Now, after 15 days, the share price falls to $80 per share, and he repurchases it at a price in the market. The profit he has made is the following:
Mr. Chen calculates the profit: the sale amount – the purchase amount – interests(principal: 100 x $74.25(maximum amount of loan of 25% initial margin based on the price of $99):
The profit: $99 x 100 – $80 x 100 – $7,425 x 6% x 15/365 = $1881.69
He makes $1,881.69 or $18.82 per share from the trade, costing $2,475 or $24.75 per share. A 76% return from the trade!
What is a Long Position?
An investor is in a long position when he expects a share price to rise and buys the stock. The last thing he should do is wait for the stock to reach the target price and sell it for a profit over its purchase price.
Other long-position strategies
You can also invest in other long positions to profit from rising stock prices. Option investing is one of them. A long stock call option allows an investor to buy an underlying asset – a stock, at a strike price.
The option is in a “not the obligation” mode for the buyer when choosing to exercise the right, but an option seller (writer) is obliged to sell the asset if the investor requires so.
Another strategy is the long-put option. A long put option allows an investor to sell a stock to a put option seller (writer) at a specified price if the then-current underlying asset’s price is below the price on a put option. An investor uses a put option to protect asset value from falling.

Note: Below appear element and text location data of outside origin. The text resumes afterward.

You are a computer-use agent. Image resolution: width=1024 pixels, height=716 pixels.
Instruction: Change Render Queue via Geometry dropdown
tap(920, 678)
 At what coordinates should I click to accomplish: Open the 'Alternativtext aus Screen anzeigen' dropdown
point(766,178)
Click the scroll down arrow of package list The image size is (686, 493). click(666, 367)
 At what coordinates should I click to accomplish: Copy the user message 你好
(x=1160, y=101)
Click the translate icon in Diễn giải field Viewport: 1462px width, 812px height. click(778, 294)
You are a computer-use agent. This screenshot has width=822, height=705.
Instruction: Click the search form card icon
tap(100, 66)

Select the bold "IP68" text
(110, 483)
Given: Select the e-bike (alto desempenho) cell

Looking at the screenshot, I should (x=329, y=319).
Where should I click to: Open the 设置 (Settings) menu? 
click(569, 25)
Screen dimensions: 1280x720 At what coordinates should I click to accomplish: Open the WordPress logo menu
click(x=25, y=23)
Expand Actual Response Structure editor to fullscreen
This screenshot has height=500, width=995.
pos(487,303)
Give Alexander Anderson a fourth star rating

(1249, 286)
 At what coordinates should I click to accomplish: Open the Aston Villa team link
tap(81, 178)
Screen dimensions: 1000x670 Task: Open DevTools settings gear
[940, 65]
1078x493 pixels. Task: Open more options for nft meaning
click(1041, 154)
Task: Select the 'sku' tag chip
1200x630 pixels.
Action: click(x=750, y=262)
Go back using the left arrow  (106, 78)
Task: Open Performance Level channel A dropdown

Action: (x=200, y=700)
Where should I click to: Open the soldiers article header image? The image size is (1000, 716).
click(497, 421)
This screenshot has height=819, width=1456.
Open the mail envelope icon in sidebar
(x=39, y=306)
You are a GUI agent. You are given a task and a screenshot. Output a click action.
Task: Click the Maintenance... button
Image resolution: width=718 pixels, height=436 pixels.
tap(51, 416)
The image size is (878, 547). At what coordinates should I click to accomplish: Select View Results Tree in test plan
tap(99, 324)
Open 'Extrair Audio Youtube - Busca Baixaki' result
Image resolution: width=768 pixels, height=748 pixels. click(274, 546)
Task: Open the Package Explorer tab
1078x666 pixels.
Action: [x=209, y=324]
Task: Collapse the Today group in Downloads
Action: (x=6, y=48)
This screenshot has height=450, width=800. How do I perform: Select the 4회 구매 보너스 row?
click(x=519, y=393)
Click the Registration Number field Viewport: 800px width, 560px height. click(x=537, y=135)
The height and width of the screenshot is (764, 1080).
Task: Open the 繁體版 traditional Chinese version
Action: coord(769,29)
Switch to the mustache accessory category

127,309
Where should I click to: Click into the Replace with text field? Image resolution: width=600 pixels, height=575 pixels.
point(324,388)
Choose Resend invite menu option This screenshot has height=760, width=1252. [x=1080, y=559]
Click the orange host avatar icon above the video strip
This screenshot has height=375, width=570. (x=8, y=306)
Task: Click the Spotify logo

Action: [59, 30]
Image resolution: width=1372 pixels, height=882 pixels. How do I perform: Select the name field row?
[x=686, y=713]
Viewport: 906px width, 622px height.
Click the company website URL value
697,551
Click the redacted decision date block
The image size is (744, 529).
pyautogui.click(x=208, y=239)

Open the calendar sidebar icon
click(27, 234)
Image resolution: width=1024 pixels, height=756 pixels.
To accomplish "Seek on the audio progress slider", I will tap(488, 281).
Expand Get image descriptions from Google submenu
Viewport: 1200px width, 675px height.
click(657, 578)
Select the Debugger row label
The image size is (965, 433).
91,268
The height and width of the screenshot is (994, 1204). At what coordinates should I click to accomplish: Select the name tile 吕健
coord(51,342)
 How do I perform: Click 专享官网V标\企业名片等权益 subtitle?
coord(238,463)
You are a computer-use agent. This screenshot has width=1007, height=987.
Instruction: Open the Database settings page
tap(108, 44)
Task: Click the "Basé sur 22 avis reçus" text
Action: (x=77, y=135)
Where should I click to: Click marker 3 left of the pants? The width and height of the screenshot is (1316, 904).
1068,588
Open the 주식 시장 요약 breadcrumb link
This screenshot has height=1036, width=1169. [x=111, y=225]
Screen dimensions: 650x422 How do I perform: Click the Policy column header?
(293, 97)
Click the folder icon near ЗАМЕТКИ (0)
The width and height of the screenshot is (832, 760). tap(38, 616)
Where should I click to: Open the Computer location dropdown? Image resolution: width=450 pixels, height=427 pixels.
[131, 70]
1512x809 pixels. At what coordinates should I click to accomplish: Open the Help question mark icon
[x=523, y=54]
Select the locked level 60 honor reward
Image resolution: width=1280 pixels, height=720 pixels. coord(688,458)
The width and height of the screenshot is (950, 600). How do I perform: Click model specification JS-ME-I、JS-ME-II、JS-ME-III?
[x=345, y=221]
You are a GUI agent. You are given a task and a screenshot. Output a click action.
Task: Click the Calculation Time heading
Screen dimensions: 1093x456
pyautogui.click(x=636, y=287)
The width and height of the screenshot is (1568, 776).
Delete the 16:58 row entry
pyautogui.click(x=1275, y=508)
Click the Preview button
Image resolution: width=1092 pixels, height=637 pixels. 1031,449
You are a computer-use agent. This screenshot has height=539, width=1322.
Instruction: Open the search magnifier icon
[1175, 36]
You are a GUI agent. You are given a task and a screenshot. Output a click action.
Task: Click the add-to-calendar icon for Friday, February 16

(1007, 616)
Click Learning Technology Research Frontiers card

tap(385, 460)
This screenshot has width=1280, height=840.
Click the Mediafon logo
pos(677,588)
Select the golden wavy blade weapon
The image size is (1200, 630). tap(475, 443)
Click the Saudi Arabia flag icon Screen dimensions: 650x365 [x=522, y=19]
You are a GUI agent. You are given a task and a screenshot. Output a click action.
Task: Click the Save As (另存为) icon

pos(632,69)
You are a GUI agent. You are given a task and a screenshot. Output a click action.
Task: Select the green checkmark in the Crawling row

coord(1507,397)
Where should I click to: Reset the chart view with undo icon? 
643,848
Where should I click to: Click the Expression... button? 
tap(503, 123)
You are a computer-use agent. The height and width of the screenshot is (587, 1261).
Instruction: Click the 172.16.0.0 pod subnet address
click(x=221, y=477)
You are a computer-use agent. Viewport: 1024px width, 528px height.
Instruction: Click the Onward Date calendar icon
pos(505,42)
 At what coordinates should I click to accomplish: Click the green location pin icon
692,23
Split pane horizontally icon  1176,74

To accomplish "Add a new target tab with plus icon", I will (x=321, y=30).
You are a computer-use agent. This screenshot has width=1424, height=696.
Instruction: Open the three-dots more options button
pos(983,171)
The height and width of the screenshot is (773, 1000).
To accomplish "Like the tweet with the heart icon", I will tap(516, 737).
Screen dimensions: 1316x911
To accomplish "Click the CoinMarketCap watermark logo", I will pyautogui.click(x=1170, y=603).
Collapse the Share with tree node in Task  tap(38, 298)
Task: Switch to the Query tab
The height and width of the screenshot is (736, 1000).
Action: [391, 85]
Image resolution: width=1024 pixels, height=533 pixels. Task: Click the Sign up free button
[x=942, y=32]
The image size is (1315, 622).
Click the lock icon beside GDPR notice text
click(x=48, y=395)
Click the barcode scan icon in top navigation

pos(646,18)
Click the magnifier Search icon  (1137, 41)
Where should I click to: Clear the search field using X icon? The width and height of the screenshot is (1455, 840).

On the other hand, option sellers of long and short positions can collect option premiums as income if investors do not exercise their rights to buy or sell.
Both long and short positions have their returns and risks involved in the process. A short position offers much higher returns and risks than a long position. You should review your risk appetite and rules issued by the Securities and Exchange Commission to protect you from unsuitable investments.
- Investors expecting a rise in share price have a long position on a stock or a call option.
- Investors expecting a slide in share price has a short position on a stock or a put option.
- A short position has a higher return and risk than a long position.